### EXERCISE
Write out, word for word, the part of the listing below that opens with the line containing "Image resolution: width=1568 pixels, height=706" and closes with the line containing "You are a computer-use agent. Screen dimensions: 1024x779", keeping both of those lines and adding no others.

(Beginning of SUPPLIED DATA)

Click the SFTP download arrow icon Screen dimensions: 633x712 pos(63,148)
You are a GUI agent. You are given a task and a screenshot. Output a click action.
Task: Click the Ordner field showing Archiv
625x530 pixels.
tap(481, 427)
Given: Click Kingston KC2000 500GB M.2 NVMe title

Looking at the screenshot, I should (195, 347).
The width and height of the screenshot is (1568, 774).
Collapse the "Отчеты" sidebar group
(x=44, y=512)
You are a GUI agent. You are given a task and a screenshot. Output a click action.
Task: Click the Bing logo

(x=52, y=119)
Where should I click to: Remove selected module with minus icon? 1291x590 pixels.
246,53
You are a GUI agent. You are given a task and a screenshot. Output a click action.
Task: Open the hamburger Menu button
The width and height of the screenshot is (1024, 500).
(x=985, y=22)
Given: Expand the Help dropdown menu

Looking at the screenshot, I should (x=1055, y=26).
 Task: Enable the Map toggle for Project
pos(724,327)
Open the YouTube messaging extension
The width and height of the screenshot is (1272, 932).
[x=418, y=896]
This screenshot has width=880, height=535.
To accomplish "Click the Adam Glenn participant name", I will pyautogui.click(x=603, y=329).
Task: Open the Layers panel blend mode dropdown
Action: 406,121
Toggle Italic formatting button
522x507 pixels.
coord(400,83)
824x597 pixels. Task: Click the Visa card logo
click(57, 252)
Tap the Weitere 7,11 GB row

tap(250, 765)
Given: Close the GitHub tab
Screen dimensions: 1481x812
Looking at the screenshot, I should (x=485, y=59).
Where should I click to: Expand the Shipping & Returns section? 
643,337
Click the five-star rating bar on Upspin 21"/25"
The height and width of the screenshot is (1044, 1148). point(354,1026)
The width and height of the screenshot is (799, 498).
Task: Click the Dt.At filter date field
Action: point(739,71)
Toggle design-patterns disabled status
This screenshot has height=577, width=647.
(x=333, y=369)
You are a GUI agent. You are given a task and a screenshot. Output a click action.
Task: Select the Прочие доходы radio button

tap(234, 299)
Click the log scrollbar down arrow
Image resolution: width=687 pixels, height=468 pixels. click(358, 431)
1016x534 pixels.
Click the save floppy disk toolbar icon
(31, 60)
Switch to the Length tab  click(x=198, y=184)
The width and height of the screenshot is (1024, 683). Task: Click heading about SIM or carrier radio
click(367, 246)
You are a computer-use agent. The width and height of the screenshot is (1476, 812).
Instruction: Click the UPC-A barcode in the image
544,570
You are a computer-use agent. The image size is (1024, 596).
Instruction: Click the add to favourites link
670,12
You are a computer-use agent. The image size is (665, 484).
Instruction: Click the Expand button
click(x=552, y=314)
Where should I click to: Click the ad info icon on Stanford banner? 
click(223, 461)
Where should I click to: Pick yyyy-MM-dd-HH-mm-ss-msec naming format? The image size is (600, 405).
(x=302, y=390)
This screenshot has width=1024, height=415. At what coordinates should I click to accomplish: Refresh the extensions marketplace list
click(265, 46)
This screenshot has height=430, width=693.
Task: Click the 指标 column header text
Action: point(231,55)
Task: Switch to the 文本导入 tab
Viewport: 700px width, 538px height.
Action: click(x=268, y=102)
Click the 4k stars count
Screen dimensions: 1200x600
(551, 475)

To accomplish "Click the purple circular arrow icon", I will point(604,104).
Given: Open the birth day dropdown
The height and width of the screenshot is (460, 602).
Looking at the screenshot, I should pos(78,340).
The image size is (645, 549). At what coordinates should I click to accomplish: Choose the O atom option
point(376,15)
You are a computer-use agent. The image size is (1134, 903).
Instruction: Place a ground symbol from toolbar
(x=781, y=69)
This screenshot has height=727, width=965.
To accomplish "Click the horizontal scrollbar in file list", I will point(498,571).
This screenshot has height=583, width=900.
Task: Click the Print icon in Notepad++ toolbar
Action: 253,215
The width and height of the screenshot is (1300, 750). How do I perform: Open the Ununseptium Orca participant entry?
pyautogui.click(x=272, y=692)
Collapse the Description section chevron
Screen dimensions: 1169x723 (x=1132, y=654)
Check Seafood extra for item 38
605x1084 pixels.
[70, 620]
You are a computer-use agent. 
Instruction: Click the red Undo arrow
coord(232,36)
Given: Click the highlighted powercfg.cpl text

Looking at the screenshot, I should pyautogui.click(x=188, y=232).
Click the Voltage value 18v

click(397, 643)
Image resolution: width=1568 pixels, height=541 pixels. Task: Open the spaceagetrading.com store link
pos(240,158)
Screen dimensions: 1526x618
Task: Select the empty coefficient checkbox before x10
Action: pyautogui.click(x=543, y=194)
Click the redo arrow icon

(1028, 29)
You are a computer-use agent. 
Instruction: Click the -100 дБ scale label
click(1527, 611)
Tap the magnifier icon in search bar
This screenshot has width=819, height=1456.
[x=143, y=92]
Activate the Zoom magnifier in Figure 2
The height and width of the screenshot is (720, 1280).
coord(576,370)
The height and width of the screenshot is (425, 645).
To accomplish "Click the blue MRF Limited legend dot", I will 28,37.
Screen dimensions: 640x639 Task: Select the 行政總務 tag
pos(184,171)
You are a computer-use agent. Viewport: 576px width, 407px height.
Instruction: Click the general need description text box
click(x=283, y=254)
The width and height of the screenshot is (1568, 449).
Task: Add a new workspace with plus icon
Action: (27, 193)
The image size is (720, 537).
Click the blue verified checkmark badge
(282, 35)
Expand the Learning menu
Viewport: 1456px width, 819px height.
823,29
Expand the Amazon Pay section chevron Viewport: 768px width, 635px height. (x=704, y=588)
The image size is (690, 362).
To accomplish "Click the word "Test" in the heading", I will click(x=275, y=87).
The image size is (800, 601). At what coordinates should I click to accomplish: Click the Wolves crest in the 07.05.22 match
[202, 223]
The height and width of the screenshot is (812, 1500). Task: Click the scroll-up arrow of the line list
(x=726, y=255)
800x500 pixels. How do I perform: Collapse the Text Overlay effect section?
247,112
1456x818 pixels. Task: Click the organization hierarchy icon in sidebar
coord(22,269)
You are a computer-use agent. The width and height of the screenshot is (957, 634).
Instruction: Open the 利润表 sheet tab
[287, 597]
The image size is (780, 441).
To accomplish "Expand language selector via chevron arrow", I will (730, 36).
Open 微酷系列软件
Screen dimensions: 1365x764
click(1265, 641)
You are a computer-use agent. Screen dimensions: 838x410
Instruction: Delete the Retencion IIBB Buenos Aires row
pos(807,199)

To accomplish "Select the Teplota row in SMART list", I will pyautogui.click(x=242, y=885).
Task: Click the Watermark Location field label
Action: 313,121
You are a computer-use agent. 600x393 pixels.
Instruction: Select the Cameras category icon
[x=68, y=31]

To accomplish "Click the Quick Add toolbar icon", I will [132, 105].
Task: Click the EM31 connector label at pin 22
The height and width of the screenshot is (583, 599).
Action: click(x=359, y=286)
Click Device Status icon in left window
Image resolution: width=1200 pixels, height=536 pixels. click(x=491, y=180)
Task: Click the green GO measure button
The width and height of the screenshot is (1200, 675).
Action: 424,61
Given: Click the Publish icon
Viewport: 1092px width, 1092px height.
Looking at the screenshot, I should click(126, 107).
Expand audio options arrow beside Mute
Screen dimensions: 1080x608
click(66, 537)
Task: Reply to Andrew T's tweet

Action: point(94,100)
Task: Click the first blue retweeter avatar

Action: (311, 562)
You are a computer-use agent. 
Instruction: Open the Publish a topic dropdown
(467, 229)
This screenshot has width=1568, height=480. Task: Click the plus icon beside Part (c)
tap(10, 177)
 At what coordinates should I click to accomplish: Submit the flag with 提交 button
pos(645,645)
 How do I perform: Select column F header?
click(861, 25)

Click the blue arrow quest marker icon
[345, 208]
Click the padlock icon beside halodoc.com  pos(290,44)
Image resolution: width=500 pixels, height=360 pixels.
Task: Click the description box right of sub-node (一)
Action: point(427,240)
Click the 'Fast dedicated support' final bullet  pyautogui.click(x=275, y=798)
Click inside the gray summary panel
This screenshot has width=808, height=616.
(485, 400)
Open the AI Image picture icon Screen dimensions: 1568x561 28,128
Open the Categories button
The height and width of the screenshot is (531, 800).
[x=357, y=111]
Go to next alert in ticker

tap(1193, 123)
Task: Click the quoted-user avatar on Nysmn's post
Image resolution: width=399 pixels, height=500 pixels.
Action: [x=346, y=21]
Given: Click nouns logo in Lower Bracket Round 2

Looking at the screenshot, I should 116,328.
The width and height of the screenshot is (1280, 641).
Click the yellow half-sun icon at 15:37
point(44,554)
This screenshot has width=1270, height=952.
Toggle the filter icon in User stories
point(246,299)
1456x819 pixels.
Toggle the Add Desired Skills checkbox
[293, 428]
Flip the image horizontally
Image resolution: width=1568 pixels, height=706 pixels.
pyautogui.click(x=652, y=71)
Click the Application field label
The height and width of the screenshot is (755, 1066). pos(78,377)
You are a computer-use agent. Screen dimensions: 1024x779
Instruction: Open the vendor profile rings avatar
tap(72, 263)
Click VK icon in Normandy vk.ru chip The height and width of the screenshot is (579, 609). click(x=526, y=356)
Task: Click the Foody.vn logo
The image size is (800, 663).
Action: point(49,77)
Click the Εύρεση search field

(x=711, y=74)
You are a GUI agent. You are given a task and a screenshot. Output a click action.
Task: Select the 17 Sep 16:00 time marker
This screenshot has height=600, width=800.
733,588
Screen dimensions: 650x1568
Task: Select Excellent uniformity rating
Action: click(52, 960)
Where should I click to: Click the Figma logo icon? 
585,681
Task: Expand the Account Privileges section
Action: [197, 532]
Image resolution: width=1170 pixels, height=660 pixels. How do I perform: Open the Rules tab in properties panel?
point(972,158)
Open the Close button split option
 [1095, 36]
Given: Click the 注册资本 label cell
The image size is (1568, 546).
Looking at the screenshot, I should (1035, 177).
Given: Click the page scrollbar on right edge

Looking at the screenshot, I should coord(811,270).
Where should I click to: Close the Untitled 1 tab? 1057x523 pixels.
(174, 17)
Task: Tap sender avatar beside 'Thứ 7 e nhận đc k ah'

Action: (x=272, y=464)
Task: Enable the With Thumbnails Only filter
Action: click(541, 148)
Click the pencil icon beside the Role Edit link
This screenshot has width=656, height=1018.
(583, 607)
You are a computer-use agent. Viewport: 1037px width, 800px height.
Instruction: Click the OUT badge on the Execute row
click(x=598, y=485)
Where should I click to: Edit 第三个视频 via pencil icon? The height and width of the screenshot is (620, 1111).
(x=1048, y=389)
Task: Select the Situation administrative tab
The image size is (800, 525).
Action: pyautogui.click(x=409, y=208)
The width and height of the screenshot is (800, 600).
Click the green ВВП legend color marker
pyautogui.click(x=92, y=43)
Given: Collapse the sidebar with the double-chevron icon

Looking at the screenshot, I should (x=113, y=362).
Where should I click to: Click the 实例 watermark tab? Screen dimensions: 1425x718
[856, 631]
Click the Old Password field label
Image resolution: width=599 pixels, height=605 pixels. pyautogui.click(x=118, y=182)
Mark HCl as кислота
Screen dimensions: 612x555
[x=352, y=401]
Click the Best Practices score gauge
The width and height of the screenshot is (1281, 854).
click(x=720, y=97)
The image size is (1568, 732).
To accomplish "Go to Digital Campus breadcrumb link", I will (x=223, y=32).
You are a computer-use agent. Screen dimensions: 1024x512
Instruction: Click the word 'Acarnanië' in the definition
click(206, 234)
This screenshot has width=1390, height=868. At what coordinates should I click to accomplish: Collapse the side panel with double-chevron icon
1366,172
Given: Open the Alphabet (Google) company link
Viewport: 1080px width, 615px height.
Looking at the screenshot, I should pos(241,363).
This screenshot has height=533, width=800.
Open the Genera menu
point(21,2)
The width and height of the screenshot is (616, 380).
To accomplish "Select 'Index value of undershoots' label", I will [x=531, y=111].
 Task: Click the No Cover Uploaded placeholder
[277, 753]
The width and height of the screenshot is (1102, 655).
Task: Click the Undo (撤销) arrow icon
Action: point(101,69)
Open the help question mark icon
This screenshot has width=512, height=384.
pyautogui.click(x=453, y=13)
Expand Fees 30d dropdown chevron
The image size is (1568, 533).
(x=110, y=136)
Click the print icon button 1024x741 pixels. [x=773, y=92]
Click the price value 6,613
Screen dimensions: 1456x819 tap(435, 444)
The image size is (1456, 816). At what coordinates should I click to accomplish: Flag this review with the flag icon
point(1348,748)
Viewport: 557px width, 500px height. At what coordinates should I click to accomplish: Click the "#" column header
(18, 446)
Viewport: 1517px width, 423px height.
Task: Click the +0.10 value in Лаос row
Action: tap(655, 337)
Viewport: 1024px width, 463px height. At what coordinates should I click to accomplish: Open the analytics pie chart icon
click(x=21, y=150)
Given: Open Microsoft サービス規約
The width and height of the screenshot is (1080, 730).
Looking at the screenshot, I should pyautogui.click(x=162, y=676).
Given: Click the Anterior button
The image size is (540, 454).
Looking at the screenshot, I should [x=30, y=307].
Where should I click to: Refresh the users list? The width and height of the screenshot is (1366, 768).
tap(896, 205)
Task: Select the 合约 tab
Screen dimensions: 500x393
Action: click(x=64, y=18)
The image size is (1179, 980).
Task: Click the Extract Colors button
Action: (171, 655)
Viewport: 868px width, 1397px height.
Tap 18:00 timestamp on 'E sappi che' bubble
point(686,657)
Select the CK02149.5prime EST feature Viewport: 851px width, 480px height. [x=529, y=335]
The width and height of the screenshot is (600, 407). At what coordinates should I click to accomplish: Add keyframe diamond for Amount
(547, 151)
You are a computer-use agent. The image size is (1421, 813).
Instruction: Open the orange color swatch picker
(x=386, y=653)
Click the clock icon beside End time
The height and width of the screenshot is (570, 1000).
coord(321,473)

(End of SUPPLIED DATA)

### ANSWER
Image resolution: width=1568 pixels, height=706 pixels.
pyautogui.click(x=652, y=71)
Click the Application field label
The height and width of the screenshot is (755, 1066). pos(78,377)
You are a computer-use agent. Screen dimensions: 1024x779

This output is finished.